Zoos and Aquariums Type
2 hours to Half Day Time to Spend


  • 4.0Value
  • 4.0Facilities
  • 3.5Atmosphere

Home to a variety of exotic animals, ranging from elephants and jaguars to flamingos and roaches, the Reid Park Zoo in central Tucson is a favorite place for families to spend a few hours. When you're not observing the animals from afar, several activities allow you to interact with them, such as the giraffe feedings. There's also a zoo train, a wet play area and a carousel, along with daily demonstrations with zoo keepers. 

Many family visitors said a stop at the zoo is a must and said its small size was perfect for little legs to navigate. Reviewers also praised the water park, which they said was a great way for kids to cool off in the heat. Additionally, travelers recommended paying the extra $3 to feed the giraffes. 
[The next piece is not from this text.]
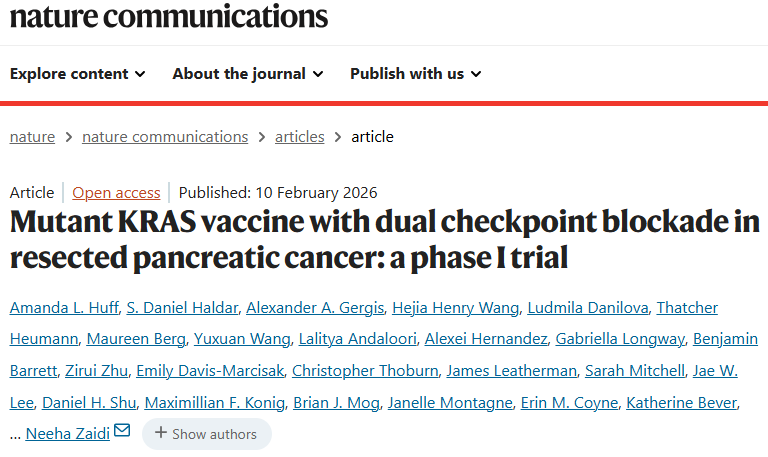This screenshot has height=457, width=768.
Task: Open the nature communications breadcrumb link
Action: point(165,137)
According to the zoo, animals tend to be the most active and crowds tend to be smallest early in the morning and just before closing. Field trip visits from local schools tend to be most popular each morning March through May. You'll find the zoo about 2 miles south of downtown Tucson. The Reid Park Zoo is open October to May from 9 a.m. to 4 p.m. and June to September from 8 a.m. to 3 p.m. Admission costs $10.50 for adults ages 15 to 61, $8.50 for seniors 62 and older, and $6.50 for kids between the ages of 2 and 14. Parking is free. Outside food isn't permitted inside the zoo (it offers its own cafe), but you can pack your own meal and enjoy it at any of the picnic areas located just outside the zoo in Reid Park. Due to the region's high temps, the zoo always allows bottled water. You can learn more about the Reid Park Zoo by visiting its website.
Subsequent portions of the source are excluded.